邪神の能力ではそんな程度に感じるのだが。
「だったら勝負です、魔術師さんと黒剣士さん!」
「いいですよっ! くらえー!」
「ちょ、痛い痛い! 待って、魔術師さんも黒剣士さんとめて!」
ファイターさんの言葉に即反応したリファが、大剣でペシペシ殴りかかっていた。
慌ててリファの首根っこを捕まえるが、大丈夫か。
「そういう直接対決ではなくて競争で勝負しましょうよ!」
全然平気そうだ。
さすがにリファも手加減していたのか。
ファイターさんが言う競争とは、1階に潜んでいる盗賊をどれだけ狩れるかを競うものだった。
そんな競争できるほど盗賊いるの……?
「初心者狩りってすっごく邪魔くさいじゃないですか。
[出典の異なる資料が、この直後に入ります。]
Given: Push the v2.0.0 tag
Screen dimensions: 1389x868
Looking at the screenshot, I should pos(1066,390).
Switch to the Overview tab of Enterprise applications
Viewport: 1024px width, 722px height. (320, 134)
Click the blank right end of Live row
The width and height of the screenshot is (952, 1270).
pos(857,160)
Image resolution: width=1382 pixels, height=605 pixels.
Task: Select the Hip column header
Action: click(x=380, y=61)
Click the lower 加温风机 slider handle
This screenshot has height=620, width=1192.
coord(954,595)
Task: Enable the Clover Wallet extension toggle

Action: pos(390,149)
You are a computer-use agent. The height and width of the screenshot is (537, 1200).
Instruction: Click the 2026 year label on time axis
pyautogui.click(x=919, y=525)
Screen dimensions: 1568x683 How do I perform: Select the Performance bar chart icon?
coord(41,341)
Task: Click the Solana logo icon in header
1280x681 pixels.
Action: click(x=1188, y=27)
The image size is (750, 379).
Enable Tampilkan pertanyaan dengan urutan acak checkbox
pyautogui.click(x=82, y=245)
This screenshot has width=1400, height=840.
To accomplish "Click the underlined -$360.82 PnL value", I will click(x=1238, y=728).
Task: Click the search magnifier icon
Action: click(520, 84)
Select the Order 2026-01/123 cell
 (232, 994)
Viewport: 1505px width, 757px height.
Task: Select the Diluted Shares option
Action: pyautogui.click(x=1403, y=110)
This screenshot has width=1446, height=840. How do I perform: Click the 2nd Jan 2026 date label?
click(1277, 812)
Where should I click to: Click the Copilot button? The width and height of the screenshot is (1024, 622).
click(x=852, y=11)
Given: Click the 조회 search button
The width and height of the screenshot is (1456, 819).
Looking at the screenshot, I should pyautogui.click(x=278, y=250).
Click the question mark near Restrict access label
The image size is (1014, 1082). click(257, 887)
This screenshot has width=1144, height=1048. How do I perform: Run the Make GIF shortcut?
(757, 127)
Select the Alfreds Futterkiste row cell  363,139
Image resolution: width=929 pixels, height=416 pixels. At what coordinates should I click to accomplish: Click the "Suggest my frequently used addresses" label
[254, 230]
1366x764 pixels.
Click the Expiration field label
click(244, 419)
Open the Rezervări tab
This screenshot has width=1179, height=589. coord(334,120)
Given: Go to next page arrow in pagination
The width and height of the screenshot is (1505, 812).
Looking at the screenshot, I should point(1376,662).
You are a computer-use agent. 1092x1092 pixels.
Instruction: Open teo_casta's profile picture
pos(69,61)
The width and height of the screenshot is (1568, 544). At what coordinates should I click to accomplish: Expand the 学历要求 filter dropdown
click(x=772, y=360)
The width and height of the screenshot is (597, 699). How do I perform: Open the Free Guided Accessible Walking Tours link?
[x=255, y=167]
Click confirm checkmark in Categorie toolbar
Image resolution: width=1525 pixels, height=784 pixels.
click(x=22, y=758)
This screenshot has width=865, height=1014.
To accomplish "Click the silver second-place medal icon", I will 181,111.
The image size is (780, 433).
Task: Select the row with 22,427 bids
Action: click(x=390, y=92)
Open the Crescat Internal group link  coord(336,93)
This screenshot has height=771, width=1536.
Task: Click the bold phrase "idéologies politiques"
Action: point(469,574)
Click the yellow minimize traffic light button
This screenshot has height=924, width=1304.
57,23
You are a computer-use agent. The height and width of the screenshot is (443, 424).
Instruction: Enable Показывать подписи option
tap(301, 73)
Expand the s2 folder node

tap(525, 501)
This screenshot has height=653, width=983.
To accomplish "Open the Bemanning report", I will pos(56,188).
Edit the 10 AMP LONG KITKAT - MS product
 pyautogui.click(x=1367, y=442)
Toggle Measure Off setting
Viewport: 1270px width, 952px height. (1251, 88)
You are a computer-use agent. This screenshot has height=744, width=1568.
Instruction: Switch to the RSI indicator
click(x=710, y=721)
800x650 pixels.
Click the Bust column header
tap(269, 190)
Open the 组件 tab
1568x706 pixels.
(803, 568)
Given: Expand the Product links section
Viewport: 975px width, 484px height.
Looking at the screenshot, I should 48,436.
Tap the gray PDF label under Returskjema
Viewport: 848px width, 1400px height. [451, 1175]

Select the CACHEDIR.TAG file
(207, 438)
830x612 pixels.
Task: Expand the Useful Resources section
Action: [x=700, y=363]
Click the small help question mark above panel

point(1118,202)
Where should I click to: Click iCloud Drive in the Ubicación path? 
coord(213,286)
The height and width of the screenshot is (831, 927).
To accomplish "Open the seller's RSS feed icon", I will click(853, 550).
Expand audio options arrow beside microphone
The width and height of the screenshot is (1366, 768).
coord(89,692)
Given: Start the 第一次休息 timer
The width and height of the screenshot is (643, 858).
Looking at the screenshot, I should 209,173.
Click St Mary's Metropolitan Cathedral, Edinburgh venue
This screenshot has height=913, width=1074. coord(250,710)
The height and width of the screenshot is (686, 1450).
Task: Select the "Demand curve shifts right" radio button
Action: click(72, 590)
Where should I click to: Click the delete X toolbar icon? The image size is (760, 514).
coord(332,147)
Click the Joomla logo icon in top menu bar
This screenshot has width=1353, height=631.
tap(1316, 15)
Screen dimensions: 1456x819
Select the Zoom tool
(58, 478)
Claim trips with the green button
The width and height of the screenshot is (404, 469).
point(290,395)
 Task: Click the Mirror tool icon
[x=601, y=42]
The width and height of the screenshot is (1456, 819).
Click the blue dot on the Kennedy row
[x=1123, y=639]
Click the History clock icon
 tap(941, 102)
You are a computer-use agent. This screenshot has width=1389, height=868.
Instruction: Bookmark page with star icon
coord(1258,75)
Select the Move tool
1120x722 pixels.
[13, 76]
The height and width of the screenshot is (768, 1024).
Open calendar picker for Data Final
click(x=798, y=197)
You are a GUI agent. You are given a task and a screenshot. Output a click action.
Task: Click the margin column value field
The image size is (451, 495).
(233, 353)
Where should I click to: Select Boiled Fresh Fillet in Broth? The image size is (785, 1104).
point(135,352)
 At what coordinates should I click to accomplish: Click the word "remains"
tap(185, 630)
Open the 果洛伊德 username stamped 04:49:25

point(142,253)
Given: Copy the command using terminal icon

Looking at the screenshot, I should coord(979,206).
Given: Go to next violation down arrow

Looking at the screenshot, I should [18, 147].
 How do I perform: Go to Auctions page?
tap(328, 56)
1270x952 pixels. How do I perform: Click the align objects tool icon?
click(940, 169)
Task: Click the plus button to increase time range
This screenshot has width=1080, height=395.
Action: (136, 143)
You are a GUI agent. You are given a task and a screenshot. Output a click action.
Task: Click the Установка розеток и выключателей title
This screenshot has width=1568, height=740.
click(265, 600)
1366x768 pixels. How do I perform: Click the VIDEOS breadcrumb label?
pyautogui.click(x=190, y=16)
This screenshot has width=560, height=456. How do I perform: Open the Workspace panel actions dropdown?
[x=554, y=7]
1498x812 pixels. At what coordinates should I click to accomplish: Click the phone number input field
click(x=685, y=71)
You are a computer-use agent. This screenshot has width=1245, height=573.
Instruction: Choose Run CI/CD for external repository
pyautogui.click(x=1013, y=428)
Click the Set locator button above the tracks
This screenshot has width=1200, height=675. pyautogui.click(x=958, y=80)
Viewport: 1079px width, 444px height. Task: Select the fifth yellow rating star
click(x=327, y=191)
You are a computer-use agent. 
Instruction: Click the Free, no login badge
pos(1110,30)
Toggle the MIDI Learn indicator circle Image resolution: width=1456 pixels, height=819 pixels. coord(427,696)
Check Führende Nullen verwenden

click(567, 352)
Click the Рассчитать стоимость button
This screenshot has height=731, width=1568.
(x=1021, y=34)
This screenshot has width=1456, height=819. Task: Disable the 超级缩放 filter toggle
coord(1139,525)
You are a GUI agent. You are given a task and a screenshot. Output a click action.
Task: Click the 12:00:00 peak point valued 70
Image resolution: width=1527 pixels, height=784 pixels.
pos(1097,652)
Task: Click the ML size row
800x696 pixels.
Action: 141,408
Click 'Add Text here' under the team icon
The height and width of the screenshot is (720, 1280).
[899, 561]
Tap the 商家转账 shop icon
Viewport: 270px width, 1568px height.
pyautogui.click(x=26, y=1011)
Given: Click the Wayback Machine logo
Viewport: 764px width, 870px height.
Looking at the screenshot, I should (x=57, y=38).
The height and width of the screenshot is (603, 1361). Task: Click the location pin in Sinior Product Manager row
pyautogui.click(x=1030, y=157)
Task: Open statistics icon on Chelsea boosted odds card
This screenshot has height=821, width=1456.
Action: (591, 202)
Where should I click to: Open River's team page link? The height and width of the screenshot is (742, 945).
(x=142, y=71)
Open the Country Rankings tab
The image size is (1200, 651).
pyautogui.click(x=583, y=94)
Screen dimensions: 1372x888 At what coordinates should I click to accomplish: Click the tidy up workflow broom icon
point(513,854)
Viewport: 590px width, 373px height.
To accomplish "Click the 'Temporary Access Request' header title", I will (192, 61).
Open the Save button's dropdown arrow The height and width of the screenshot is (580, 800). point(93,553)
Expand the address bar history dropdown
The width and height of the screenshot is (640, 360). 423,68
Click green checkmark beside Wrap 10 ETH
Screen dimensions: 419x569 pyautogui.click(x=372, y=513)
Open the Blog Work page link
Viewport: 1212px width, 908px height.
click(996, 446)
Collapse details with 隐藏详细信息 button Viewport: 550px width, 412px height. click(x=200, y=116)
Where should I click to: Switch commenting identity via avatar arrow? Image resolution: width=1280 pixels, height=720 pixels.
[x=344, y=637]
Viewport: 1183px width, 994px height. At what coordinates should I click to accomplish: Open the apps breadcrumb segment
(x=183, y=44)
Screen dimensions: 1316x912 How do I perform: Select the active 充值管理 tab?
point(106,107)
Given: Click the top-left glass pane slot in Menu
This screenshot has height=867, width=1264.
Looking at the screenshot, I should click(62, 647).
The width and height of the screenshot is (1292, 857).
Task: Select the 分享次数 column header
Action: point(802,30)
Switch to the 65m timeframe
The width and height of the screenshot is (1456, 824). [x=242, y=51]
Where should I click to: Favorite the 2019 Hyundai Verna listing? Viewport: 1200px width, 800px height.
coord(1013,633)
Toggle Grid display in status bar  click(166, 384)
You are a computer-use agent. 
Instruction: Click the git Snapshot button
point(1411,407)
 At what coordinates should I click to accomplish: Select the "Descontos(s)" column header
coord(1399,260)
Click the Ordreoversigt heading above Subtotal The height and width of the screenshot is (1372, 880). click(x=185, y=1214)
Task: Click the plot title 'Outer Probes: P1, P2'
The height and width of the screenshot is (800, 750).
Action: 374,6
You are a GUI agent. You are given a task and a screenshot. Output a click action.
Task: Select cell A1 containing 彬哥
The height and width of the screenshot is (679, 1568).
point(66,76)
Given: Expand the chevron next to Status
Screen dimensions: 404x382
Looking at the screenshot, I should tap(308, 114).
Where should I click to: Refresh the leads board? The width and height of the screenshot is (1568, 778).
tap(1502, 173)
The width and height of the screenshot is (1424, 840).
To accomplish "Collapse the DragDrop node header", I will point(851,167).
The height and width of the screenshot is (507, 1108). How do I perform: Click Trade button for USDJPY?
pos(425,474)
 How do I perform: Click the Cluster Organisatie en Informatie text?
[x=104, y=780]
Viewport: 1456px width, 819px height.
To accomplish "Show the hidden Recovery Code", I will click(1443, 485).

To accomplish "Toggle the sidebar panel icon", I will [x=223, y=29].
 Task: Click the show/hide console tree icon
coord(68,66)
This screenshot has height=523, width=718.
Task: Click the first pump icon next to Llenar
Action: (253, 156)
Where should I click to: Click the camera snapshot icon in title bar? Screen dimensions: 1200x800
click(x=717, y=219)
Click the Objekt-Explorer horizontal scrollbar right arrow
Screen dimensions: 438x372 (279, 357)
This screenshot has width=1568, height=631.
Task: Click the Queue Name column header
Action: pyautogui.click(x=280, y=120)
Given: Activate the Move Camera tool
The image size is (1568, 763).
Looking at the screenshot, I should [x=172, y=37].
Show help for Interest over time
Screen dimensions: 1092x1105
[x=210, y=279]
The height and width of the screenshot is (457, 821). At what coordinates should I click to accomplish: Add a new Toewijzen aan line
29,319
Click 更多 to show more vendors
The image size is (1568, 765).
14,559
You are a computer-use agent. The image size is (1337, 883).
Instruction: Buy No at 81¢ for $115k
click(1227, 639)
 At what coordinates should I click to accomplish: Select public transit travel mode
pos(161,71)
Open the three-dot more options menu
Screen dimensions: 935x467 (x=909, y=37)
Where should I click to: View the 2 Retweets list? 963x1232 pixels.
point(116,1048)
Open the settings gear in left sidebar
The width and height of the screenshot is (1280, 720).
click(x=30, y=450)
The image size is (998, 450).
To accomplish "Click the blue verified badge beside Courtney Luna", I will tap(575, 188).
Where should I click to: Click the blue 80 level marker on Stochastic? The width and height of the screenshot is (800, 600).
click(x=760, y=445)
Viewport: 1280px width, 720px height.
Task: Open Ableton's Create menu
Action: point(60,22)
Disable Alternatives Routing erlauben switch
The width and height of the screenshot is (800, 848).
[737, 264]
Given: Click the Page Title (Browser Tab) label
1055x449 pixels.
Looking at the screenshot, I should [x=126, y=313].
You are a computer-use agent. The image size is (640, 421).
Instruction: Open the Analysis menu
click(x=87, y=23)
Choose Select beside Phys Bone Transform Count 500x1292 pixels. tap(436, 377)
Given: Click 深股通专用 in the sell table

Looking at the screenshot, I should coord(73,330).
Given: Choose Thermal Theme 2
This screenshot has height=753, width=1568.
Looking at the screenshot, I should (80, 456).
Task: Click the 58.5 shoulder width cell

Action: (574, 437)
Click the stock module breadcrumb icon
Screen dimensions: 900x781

せっかく強くなるかもしれない人を芽のうちに摘んでしまうなんてもったいない! 競争で私たちも楽しいし、新たな迷宮の挑戦者も保護できる。これって一石二鳥、ダブルミーニングってやつですよね」
ダブルミーニングではないと思う。
そして一石二鳥でもない。
競争なんて楽しくないし、初心者保護も邪神の手先の仕事ではないよな。
しかしだ。
「いいでしょう。その勝負受けましょう。ただし俺とリファは2人で1人なんで、そこはいいですか?」
「もちろんです。それくらいのハンデがあった方が燃えるってもんですよ」
なんだかリファがうるうると感動しているような顔をしているがまあいい。
制限時間は1階の盗賊を狩り終わるまでだそうだ。
え、まじで言ってるのかこのファイターさん。
「それではよーい、どん!」
ファイターさんは開始の合図を自分で言って、たったか走って行ってしまった。
「さあご主人様っ。一心同体のおしどり夫婦として盗賊どもをやってしまいましょう!」
「いや、盗賊は狩らない」
「えっ」
俺はその場に座り込んで眼を閉じる。
「リファ、大丈夫だと思うが敵が近寄ってきたら俺を呼んでくれ」
「えええ、そんな。お昼寝タイムですかっ?」
「そんなところだ」
「う、うーん。だったら仕方ありませんね」
それでいいんだ。
いやとにかく集中だ
本気で集中して粘着ストーカー開始だ。
さっきのファイターさんに集中して。
俺自身が粘着だけに集中し、ファイターさんだけを追うようにすれば距離が離れても……。
いない。
いや、いた。
「は、速い……!」
なんだこれ。
新幹線に乗っている時に、でスマホのマップとGPSを使って遊んだことがあるが、それくらい速くね?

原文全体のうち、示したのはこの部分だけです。